In the paper, Kertesz and Gordon… say the typical narrative that unscrupulous drug companies duped physicians and innocent patients is simplistic.
It neglects most efforts to understand how and why people use drugs or the communities from which they come. It presents doctors and patients as victims, rather than as people who also made decisions they may regret today.
Further, they argue, a simplistic narrative has led to simplistic policy responses, where controlling prescriptions has come to look like the easy answer.
They cite two major reports from 2017 that called for opioid prescribing restrictions. Both touched on addiction treatment, but neither demanded new funds to pay for treatment.
The result is a situation in which opioid prescriptions are “subject to an array of conflicting, high-stakes imperatives from an alphabet soup of regulators, employers and payers” who see reducing prescriptions as an easy numeric target, and very often the only target worth pursuing.
2016 Guideline on prescribing opioids from the Centers for Disease Control and Prevention… has been turned into a weapon against patients with pain, many of whom are now seen as liabilities by pharmacies, insurers and doctors.
we have also personally witnessed and otherwise appreciated an increasingly brutal effort to reduce prescriptions and reduce doses, without patient consent or in a non-patient-centric way. That’s wrong, too,” Gordon said.
The authors described a policy shift from
minimizing pain scores as the “5th Vital Sign”
minimizing “milligrams prescribed” (i.e., opioids).
“The new prescription control framework is a funhouse mirror image of the prior monopoly,” Kertesz wrote in the new piece.

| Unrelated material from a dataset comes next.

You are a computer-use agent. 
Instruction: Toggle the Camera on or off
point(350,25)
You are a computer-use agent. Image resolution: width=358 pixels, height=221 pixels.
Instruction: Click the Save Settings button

“What was virtuous under the prior regime was to chase a number — the pain score — using opioid prescriptions, even as naysayers pointed out that people were being harmed.”
“What is virtuous under the new regime is to chase new numbers — opioids prescribed — even as naysayers point out other people harmed.”
The authors… favor restraint in starting opioids and greater efforts not to traumatize the patients who currently receive them.
Authors: Kertesz and Gordon are internal medicine physicians who have focused their research and clinical work on the primary care of patients with addiction and other vulnerabilities.